■ **Exercise instructions**:
Make an exact copy of the lines from the one containing "Task: Expand the" through the end of the material, including both ends but no pictures.

Data listing Block Start

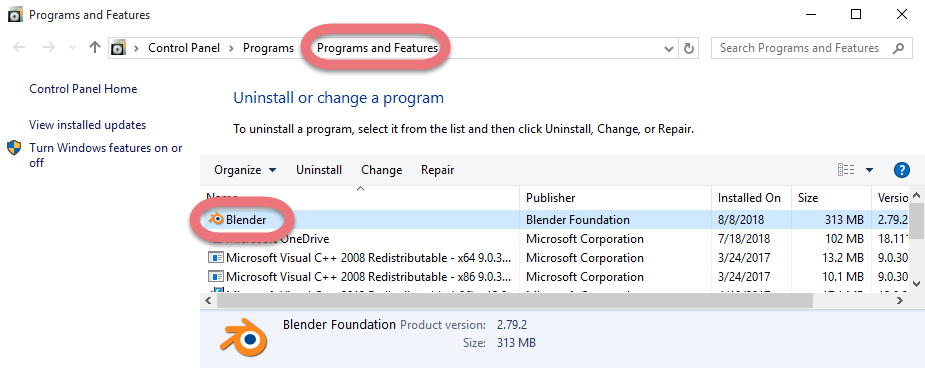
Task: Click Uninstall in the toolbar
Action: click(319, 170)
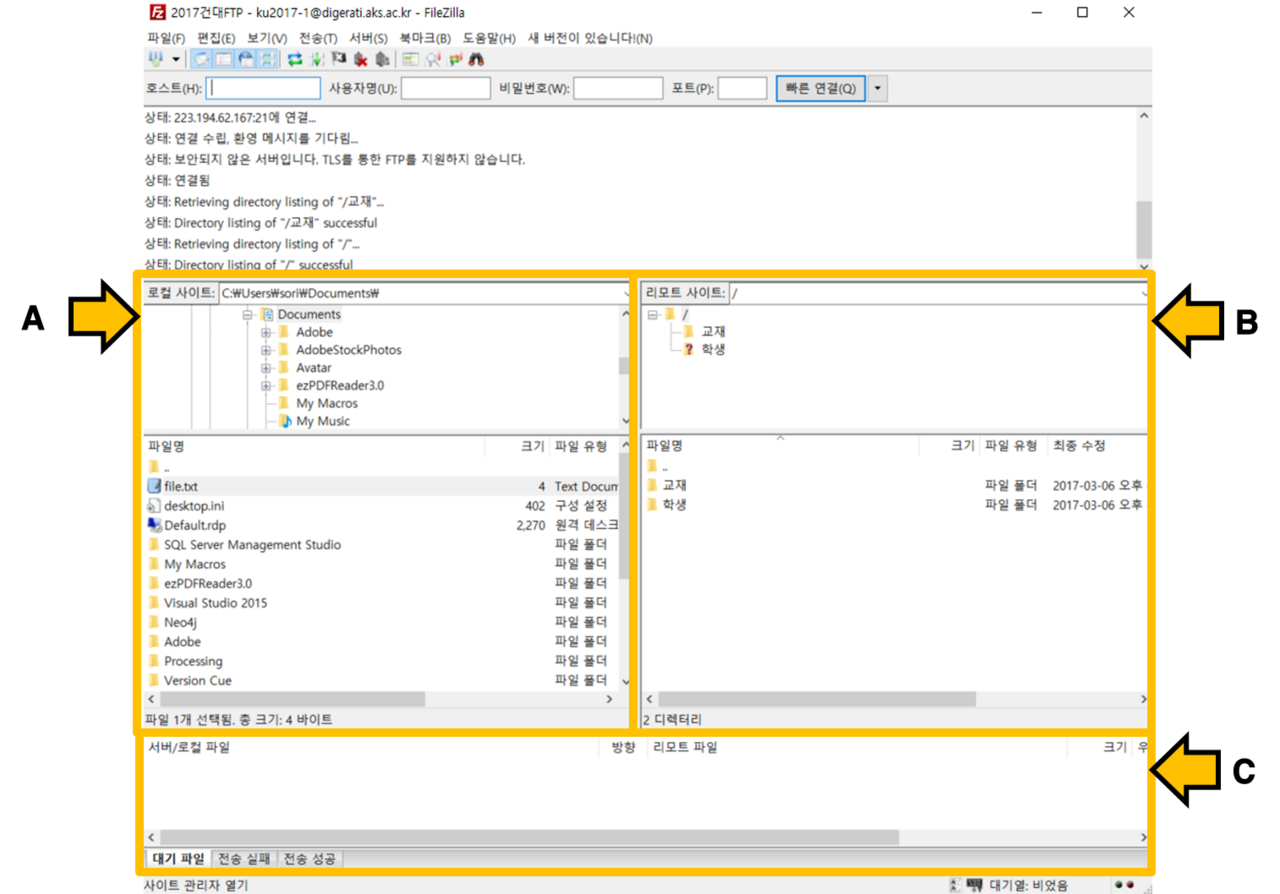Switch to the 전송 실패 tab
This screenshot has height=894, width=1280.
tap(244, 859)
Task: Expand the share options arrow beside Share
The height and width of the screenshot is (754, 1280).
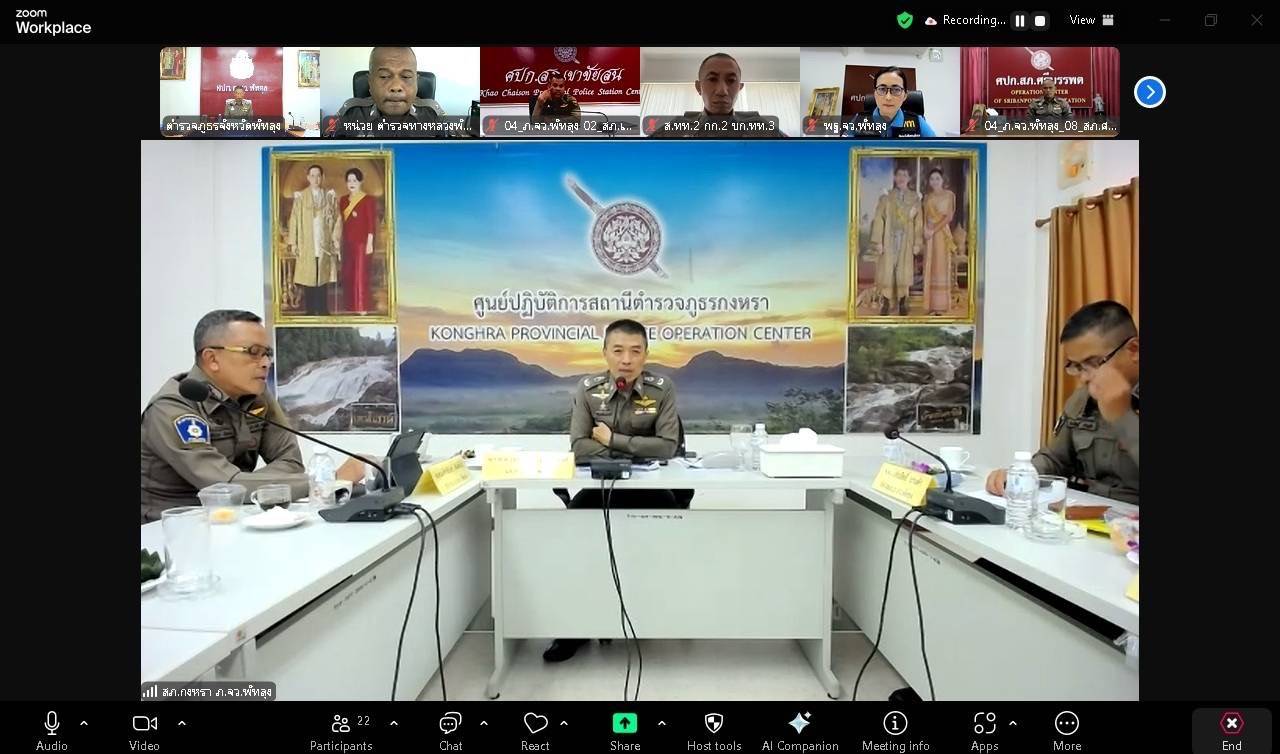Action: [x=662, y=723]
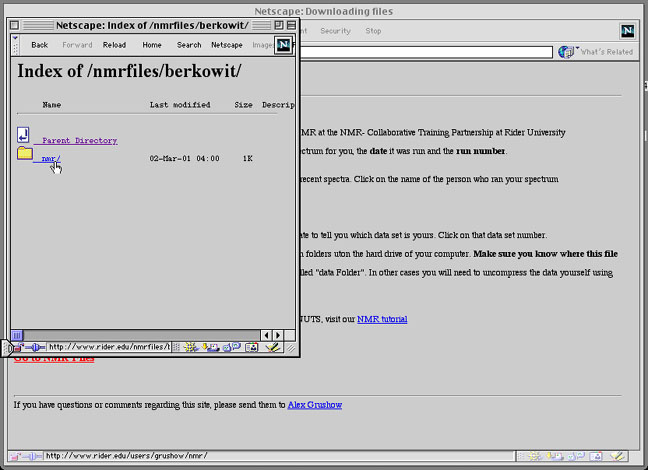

Data listing Block End

■ **Output of the exercise**:
Task: Expand the share options arrow beside Share
The height and width of the screenshot is (754, 1280).
Action: [x=662, y=723]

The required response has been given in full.